Why name it Surely Books?
It came from somebody at Abrams. We were brainstorming names, and she came up with it, and I liked it – I love that it’s so light and silly. But it also seems like “surely this will happen.” It’s just very positive, and it’s growing on me as I say it to more people. It’s a name that makes me smile, like it does for most people. I’m into that.
Why did you choose to start with two biographies?
They’re both people living in different times. The Baron von Steuben biography is a story of what it meant to be queer before it was socially accepted. The two authors, Josh Trujillo and Levi Hastings, wrote this really incredible short comic about Baron von Steuben, and this is a chance to expand that story.
And I think the Patricia Highsmith book is a very complicated story, because Patricia Highsmith was a very complicated person. I think knowing more about queer lives and what queer lives look like is important. What kind of life is behind that kind of creative output? I think it’s really interesting. And Grace Ellis is just an incredible comic book writer and I’m super excited to see her work on something of this scale.

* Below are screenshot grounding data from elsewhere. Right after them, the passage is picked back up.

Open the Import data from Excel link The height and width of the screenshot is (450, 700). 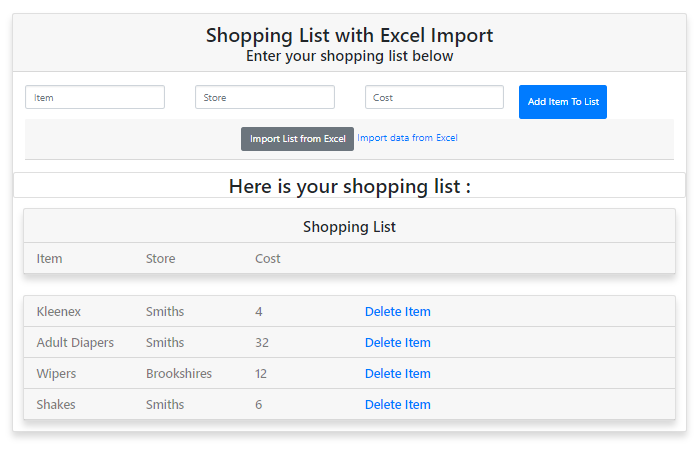pos(407,138)
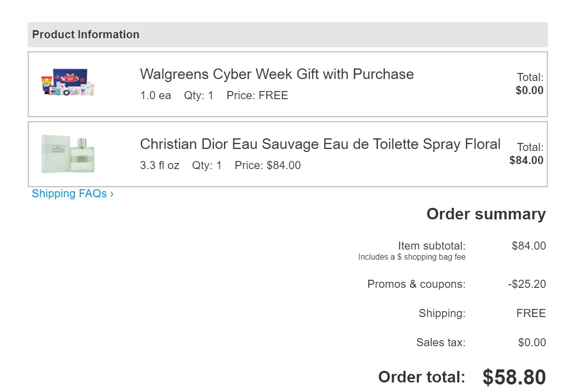Click the 3.3 fl oz size label
The image size is (569, 392).
tap(159, 166)

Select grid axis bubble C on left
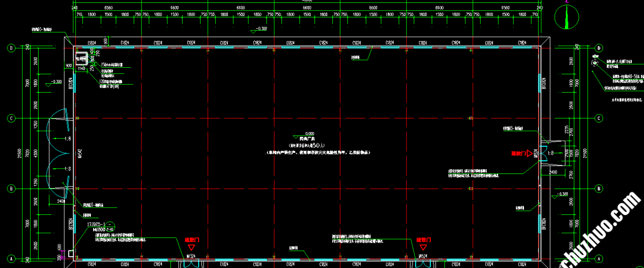[x=11, y=118]
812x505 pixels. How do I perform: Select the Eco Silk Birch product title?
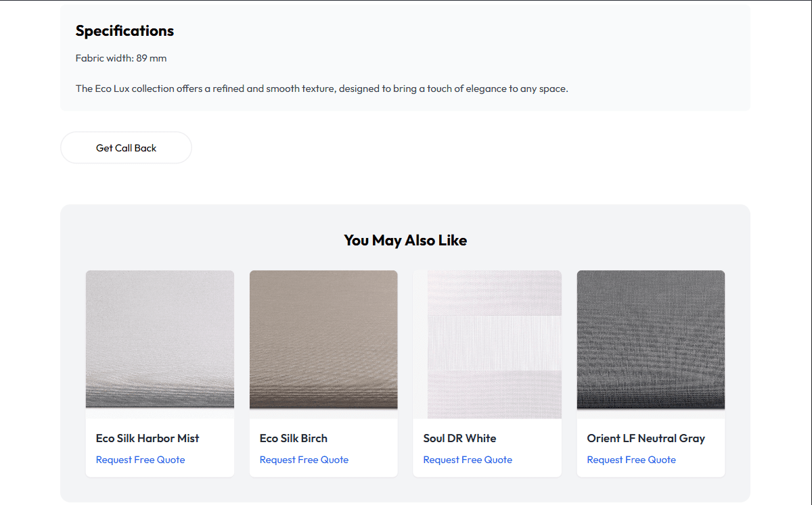(x=293, y=438)
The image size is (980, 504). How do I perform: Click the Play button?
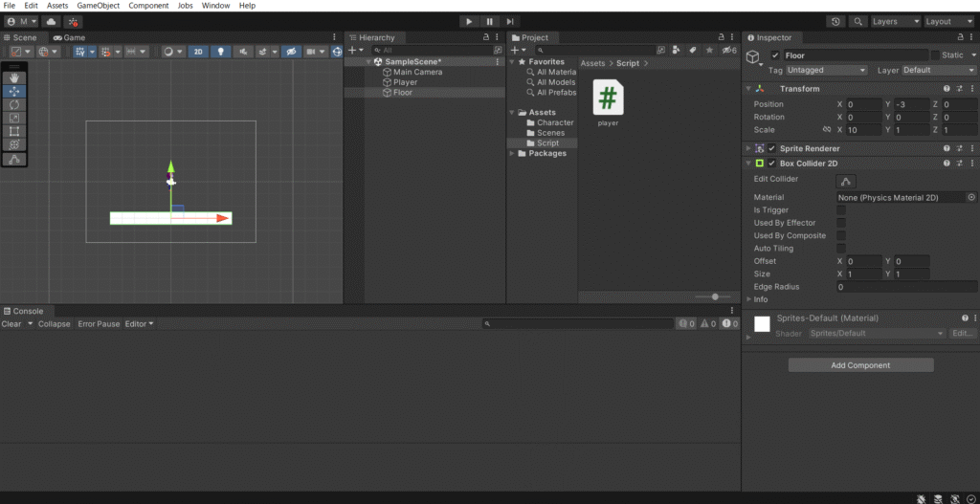pyautogui.click(x=469, y=21)
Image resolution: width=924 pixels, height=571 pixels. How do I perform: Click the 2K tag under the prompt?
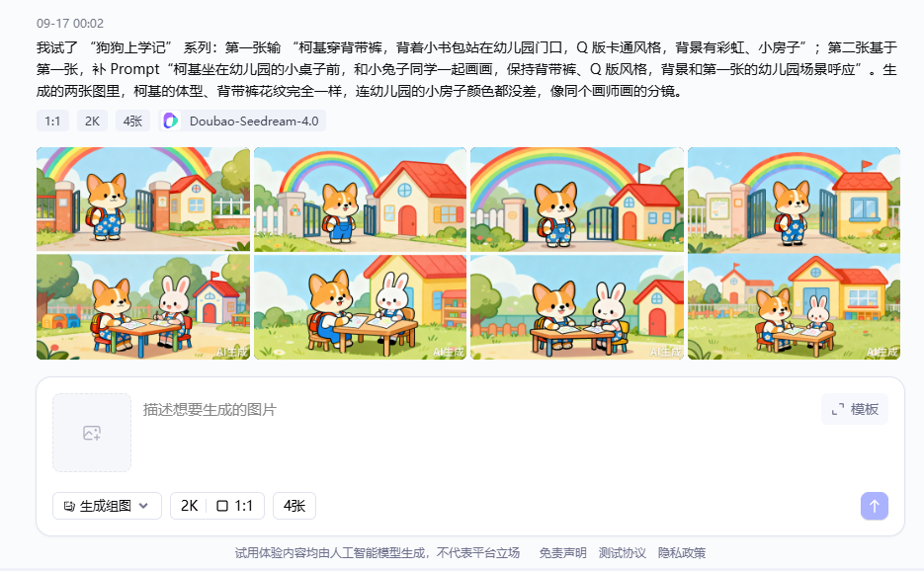coord(92,121)
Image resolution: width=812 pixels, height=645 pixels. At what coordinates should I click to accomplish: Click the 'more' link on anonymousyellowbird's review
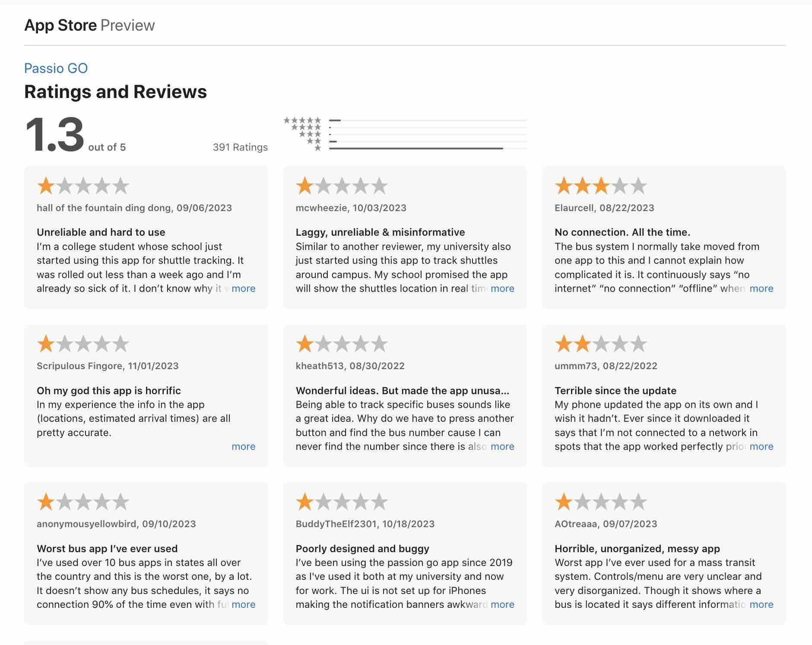(243, 604)
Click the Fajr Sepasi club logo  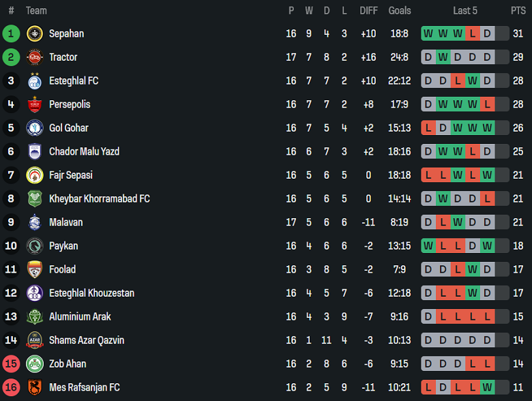[35, 175]
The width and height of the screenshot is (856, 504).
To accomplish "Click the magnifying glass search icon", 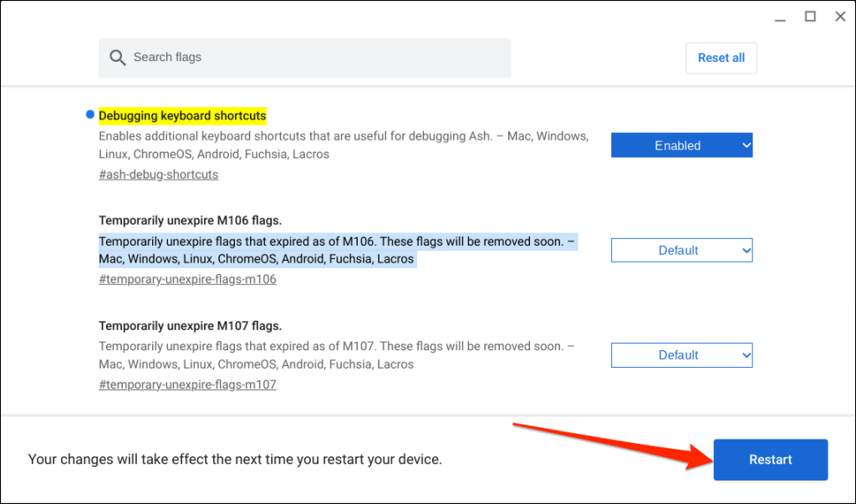I will click(118, 58).
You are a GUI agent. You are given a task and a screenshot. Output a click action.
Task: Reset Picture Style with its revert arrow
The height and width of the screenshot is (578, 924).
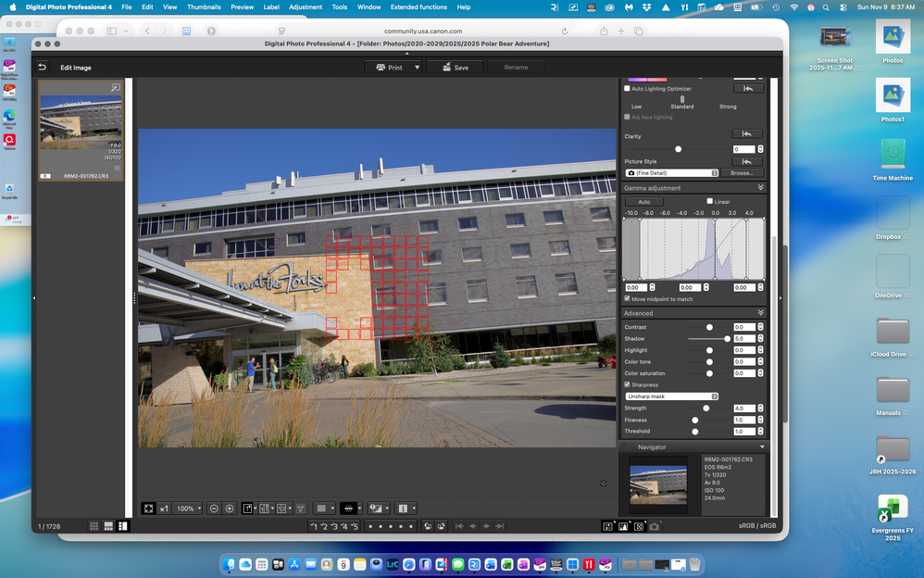tap(747, 162)
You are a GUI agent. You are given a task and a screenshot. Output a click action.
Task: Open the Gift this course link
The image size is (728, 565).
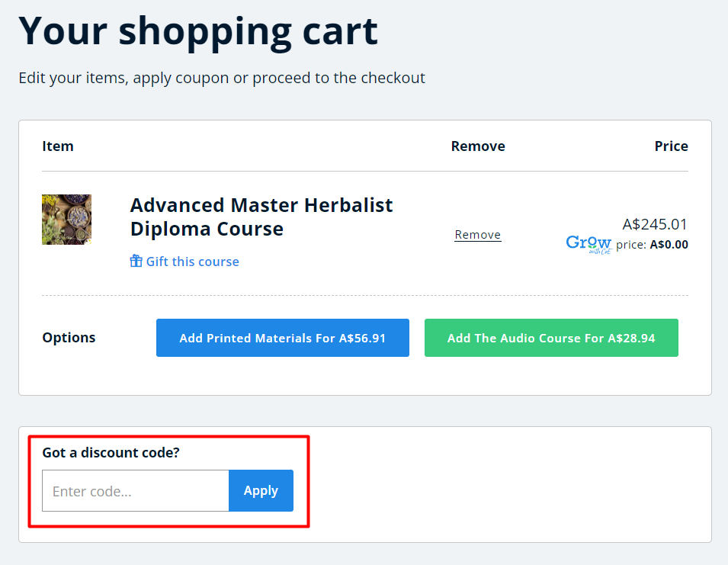coord(192,262)
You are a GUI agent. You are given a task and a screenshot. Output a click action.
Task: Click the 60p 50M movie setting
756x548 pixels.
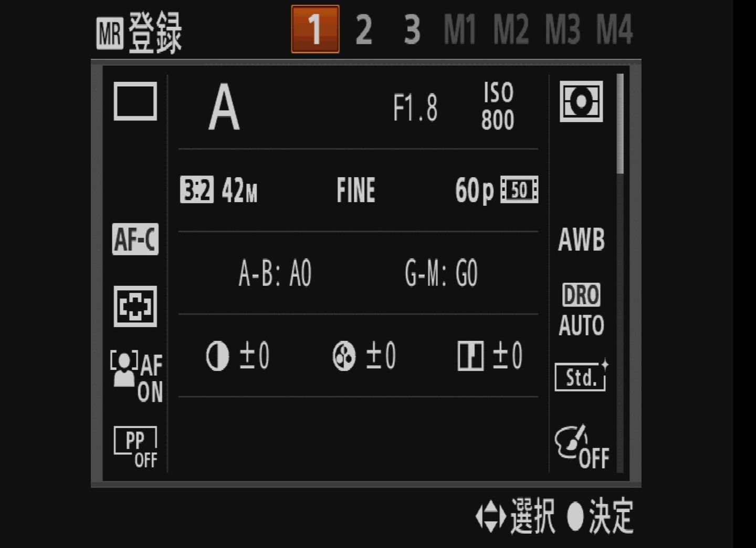(496, 190)
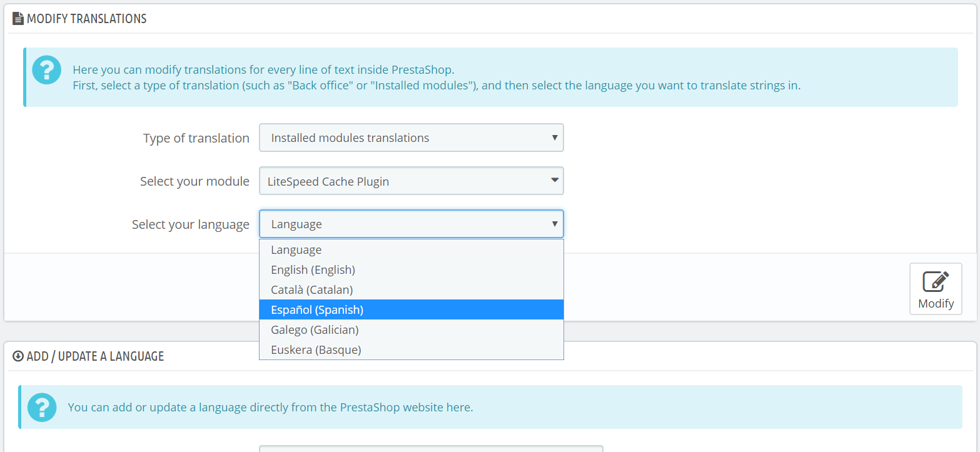
Task: Collapse the Select your language dropdown
Action: click(412, 224)
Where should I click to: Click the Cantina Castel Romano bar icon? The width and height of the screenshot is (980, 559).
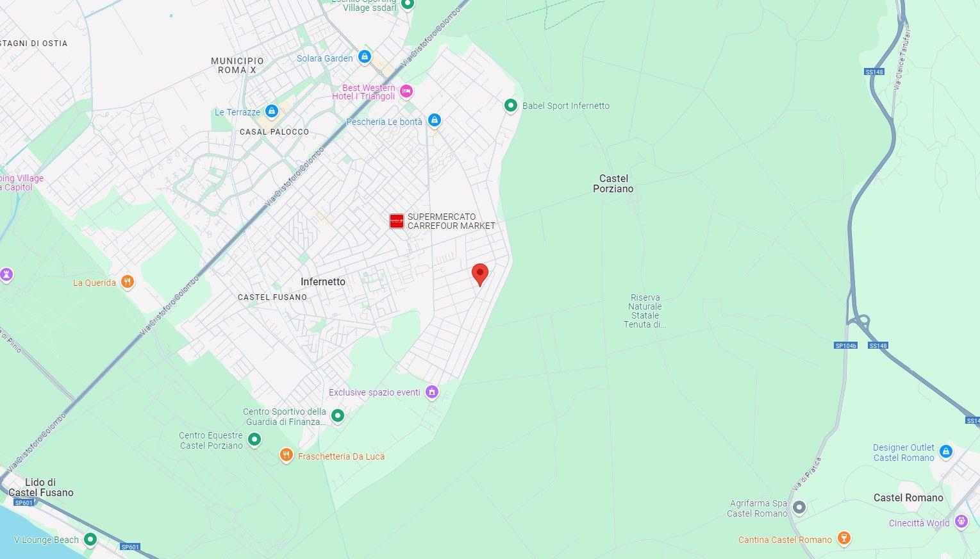click(x=844, y=538)
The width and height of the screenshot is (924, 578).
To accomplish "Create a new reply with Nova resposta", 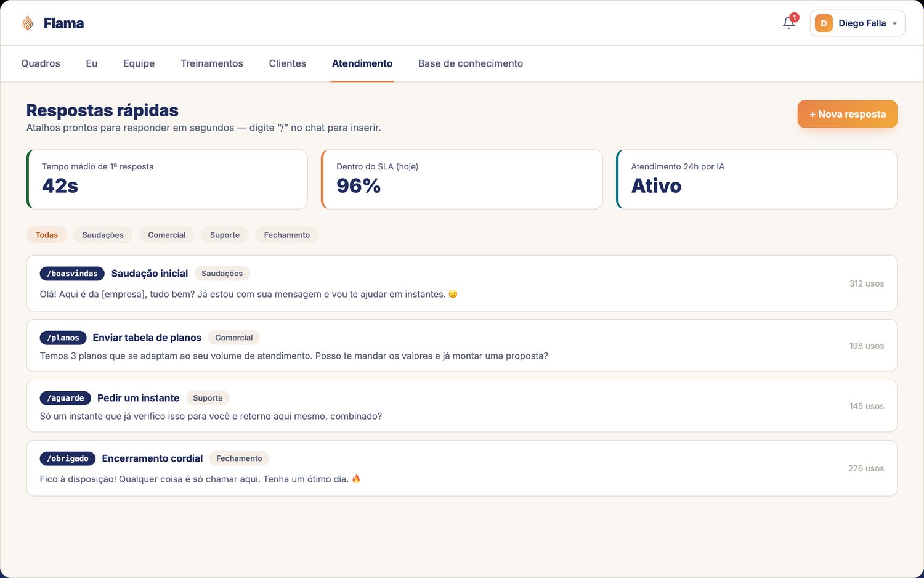I will point(848,114).
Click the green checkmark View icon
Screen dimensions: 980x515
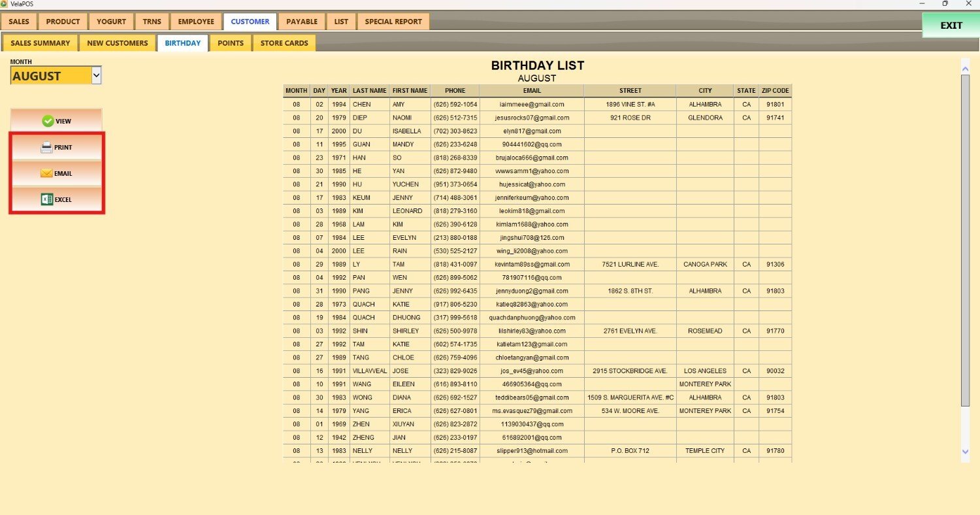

How about the graphic novel by Terry Blas and Claudia Aguirre? Everything I’ve read teases us with group of friends who make a surprising discovery – and that’s all. Can you tell us anything else about it?
I will tell you I think that Blas is a dynamic, incredible writer. He has such a great way of writing an ensemble cast, and the stories he tells are so full of amazing ideas. So I’m very excited for people to read his book. I’ll also say that when I read the pitch for this book, I shrieked because I was so into it. So, I hope other people like it too.
Now that you have your own imprint, what’s your dream project?
I’m a big non-fiction fan. I’ve been really interested in the history of the AIDS crisis, and the legal history that’s associated with the queer population. I’m calling all nerds, really, whether you’re an archive nerd or queer history nerd or whatever you are. Part of what I’m hoping for are projects that really dig into our history and present something complicated.